**Problem statement:**
Rewrite every one of the following records with "How do I perform" changed to "How can I perform" and everything else left as it is. Leave the pictures out of your answer.

**Records for processing:**
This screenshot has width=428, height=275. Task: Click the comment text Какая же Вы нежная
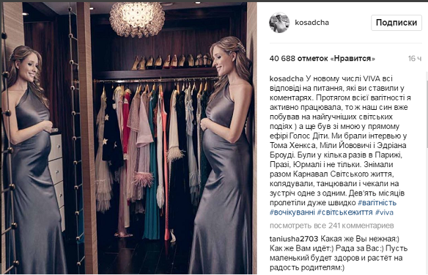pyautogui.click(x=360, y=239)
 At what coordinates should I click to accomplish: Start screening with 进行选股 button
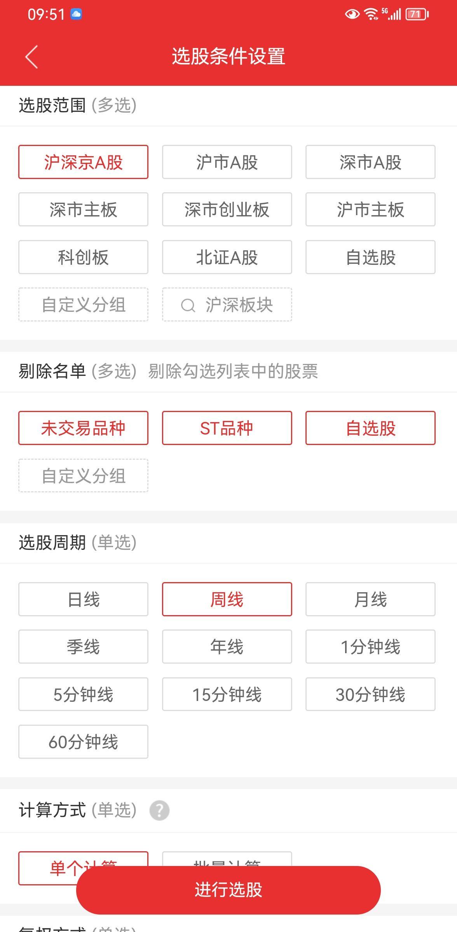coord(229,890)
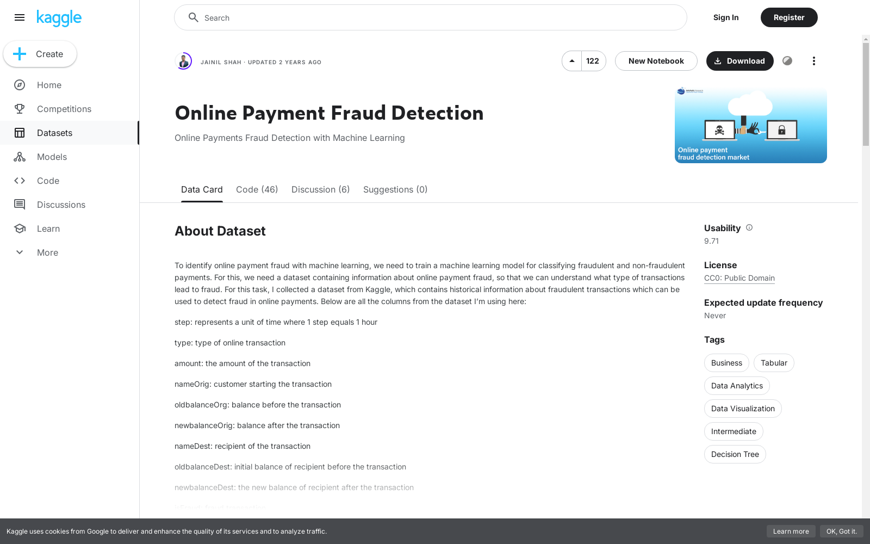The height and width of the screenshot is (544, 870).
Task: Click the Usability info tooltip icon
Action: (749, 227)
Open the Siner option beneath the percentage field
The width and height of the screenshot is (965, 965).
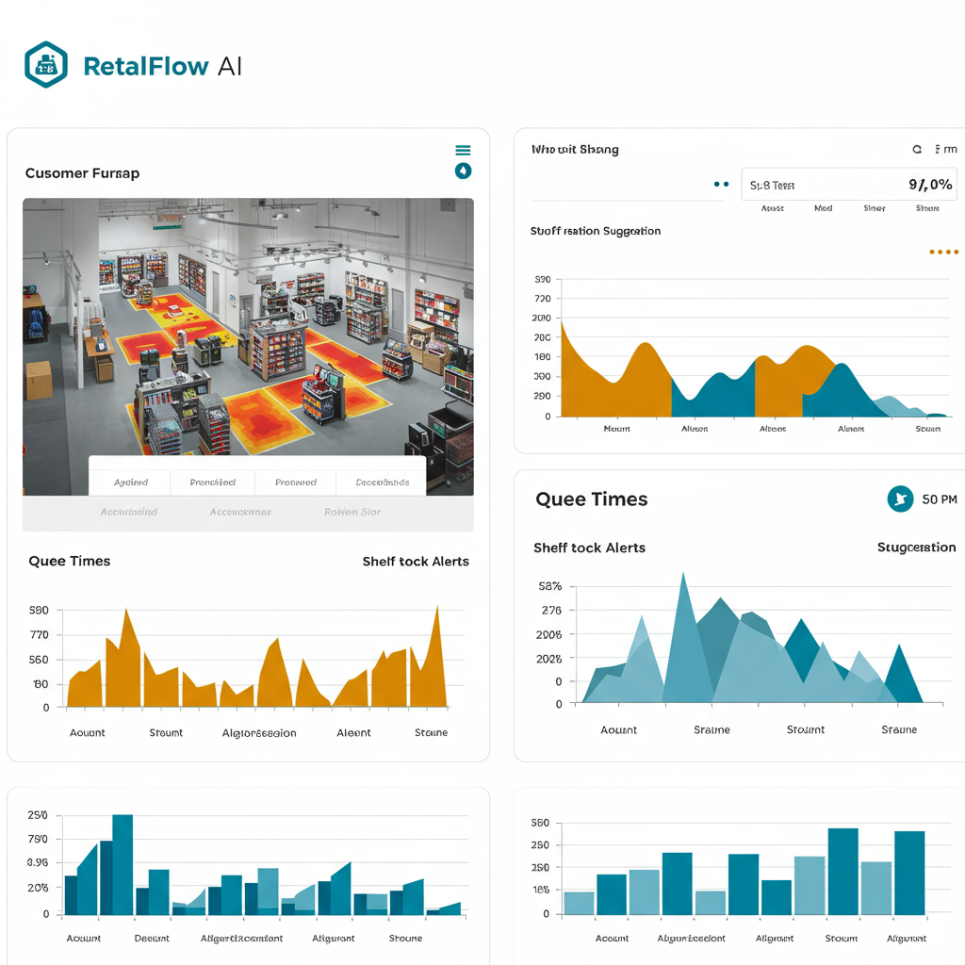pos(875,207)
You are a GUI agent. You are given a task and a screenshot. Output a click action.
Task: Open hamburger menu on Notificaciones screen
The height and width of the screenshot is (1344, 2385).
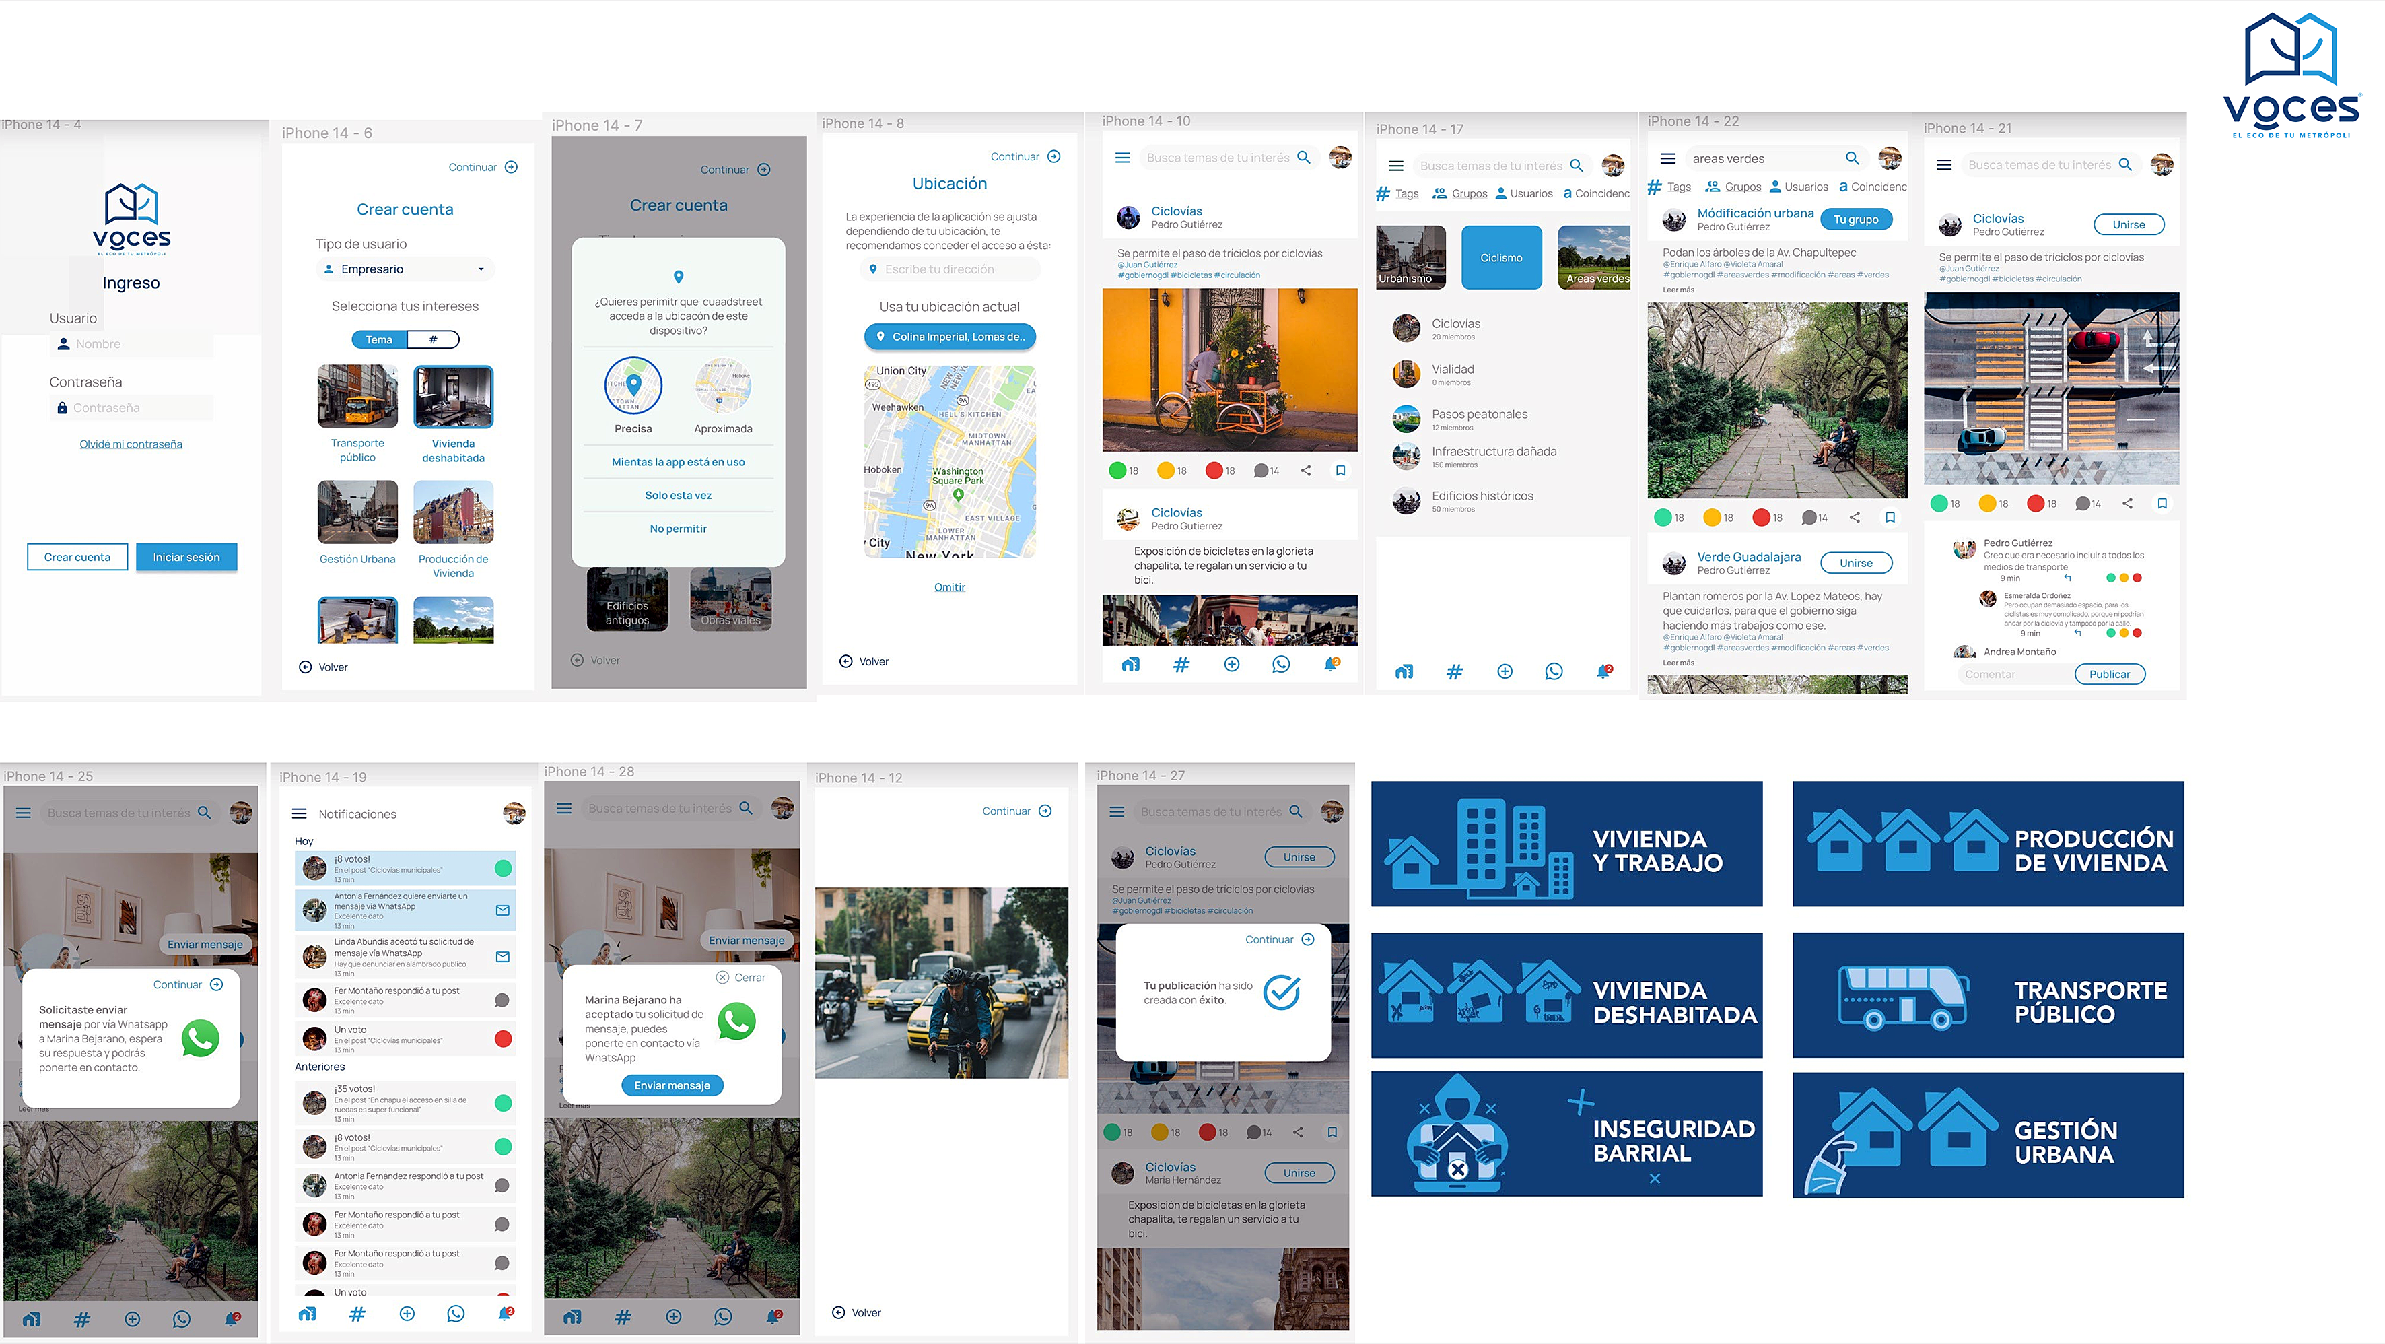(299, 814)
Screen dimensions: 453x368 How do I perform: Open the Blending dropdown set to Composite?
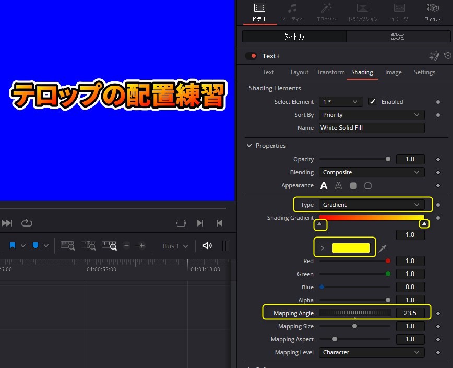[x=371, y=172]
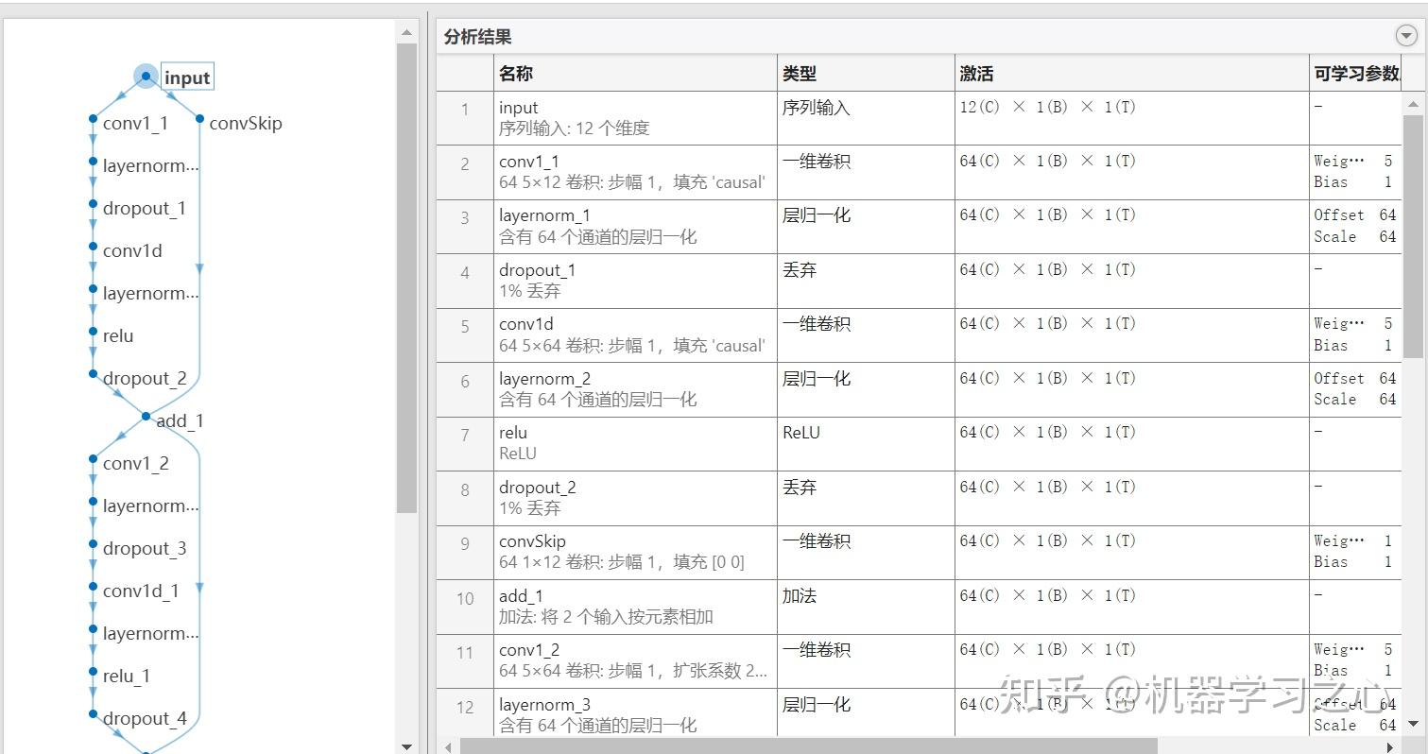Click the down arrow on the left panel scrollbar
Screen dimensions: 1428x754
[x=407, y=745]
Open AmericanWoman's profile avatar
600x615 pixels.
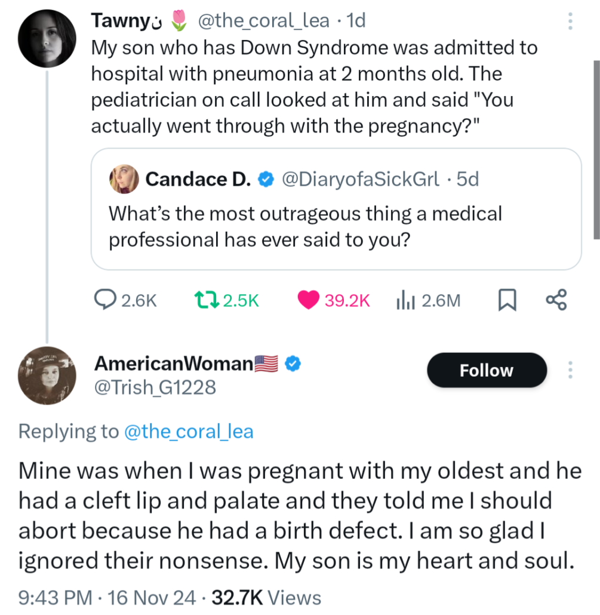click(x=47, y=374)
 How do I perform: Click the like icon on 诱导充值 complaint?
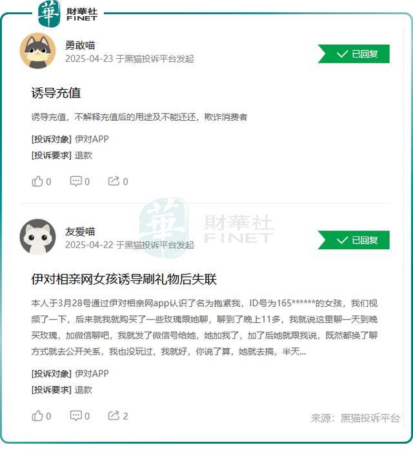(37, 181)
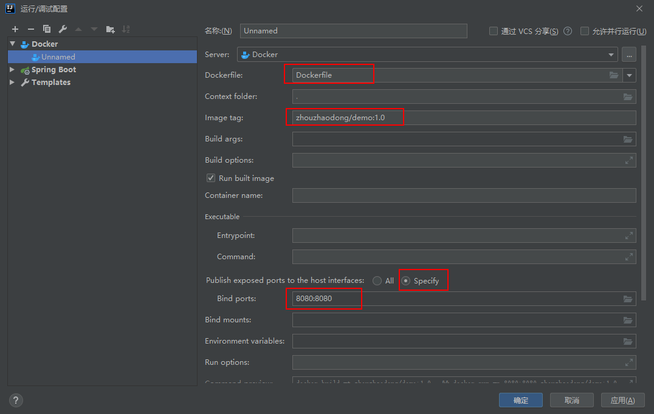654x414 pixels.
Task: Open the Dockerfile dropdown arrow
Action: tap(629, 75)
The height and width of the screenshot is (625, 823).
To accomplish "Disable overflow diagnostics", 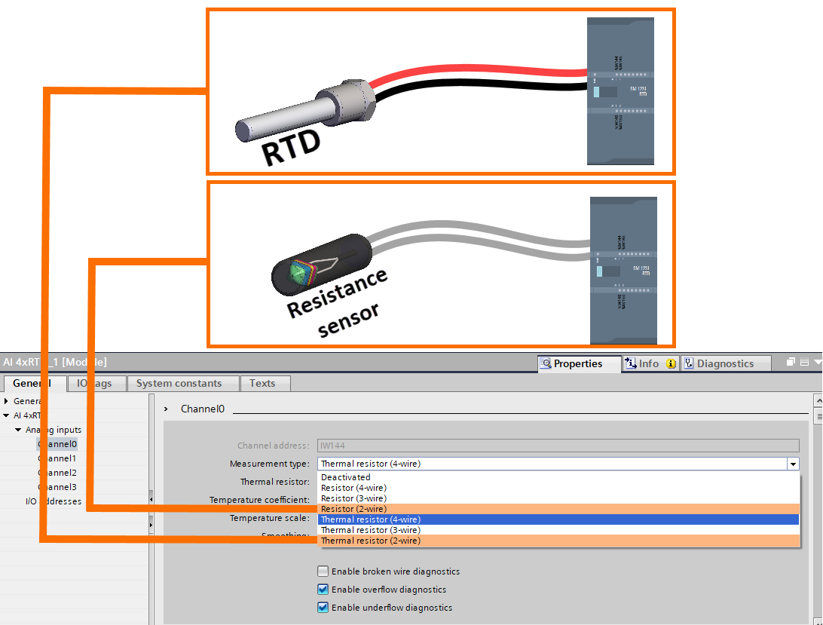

**Task output:**
This screenshot has width=428, height=275. Task: Click the comment text Какая же Вы нежная
pyautogui.click(x=360, y=239)
 At what coordinates should I click to accomplish: Start screening with 进行选股 button
coord(229,890)
The height and width of the screenshot is (544, 870).
Task: Click the Usability info tooltip icon
Action: (749, 227)
Open the Siner option beneath the percentage field
The width and height of the screenshot is (965, 965).
pos(875,207)
You are a GUI agent. You are given a task and a screenshot. Output a click action.
Task: Open hamburger menu on Notificaciones screen
The height and width of the screenshot is (1344, 2385).
(299, 814)
Screen dimensions: 453x368 How can I perform: Open the Blending dropdown set to Composite?
[x=371, y=172]
Click the down arrow on the left panel scrollbar
Screen dimensions: 1428x754
[x=407, y=745]
Open AmericanWoman's profile avatar
600x615 pixels.
click(x=47, y=374)
 How can I perform: Click the like icon on 诱导充值 complaint?
(37, 181)
654x414 pixels.
Task: Open the Dockerfile dropdown arrow
Action: tap(629, 75)
The height and width of the screenshot is (625, 823).
To accomplish "Disable overflow diagnostics", 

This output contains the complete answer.